_The task_
Instruction for the entries that follow: retype exactly the lines from the line with "在校生(7期生）の紹介 (109, 2300)" to the line with "handelsbetingelser (323, 1242)", both included, and omit all others.

_Extracted entries_
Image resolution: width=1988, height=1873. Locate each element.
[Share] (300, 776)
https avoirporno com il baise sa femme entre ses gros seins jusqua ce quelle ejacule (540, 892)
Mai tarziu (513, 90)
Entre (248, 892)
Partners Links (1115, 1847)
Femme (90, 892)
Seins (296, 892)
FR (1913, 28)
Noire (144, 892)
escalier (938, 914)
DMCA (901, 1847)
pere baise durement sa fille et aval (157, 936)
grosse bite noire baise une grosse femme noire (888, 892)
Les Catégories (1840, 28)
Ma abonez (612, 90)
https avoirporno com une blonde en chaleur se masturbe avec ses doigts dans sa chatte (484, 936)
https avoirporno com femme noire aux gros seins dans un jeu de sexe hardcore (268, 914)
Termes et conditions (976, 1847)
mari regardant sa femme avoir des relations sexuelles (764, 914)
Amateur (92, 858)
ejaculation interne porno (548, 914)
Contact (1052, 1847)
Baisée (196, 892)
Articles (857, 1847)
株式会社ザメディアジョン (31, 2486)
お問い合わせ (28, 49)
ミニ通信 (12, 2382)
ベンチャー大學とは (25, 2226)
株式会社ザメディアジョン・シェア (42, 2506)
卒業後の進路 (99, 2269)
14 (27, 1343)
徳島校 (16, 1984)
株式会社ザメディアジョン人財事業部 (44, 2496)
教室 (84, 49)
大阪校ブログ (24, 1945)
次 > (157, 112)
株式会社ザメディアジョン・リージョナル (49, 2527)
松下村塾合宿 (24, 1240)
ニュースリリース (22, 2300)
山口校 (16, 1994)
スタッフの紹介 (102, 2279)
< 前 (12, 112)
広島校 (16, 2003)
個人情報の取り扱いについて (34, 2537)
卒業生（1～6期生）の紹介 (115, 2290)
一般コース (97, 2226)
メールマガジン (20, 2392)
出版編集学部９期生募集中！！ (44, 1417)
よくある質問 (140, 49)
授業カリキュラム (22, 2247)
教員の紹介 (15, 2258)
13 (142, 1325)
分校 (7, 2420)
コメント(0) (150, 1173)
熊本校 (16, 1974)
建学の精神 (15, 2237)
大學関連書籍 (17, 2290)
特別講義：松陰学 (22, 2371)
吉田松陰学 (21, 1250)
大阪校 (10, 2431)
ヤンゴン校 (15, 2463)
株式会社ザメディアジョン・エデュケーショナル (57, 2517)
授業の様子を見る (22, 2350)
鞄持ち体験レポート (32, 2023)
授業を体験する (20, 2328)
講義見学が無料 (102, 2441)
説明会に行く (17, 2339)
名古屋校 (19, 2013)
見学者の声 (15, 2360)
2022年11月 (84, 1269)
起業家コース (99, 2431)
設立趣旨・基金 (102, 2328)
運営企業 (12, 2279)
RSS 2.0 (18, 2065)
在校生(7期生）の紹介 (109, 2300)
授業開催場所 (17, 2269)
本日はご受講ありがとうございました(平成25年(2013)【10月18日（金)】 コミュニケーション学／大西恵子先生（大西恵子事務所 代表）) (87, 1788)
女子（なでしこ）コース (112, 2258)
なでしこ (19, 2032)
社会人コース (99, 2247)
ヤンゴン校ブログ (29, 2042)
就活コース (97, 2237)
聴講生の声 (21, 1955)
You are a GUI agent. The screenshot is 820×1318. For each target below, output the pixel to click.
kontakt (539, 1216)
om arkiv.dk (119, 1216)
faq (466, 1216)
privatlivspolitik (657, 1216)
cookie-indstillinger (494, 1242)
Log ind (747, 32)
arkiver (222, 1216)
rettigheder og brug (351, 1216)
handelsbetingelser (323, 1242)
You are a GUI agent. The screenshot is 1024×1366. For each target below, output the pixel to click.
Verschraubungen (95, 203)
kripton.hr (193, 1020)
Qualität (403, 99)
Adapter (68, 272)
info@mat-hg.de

_Problem solution_
在校生(7期生）の紹介 (109, 2300)
授業開催場所 (17, 2269)
本日はご受講ありがとうございました(平成25年(2013)【10月18日（金)】 コミュニケーション学／大西恵子先生（大西恵子事務所 代表）) (87, 1788)
女子（なでしこ）コース (112, 2258)
なでしこ (19, 2032)
社会人コース (99, 2247)
ヤンゴン校ブログ (29, 2042)
就活コース (97, 2237)
聴講生の声 (21, 1955)
You are a GUI agent. The screenshot is 820×1318. For each target below, output the pixel to click.
kontakt (539, 1216)
om arkiv.dk (119, 1216)
faq (466, 1216)
privatlivspolitik (657, 1216)
cookie-indstillinger (494, 1242)
Log ind (747, 32)
arkiver (222, 1216)
rettigheder og brug (351, 1216)
handelsbetingelser (323, 1242)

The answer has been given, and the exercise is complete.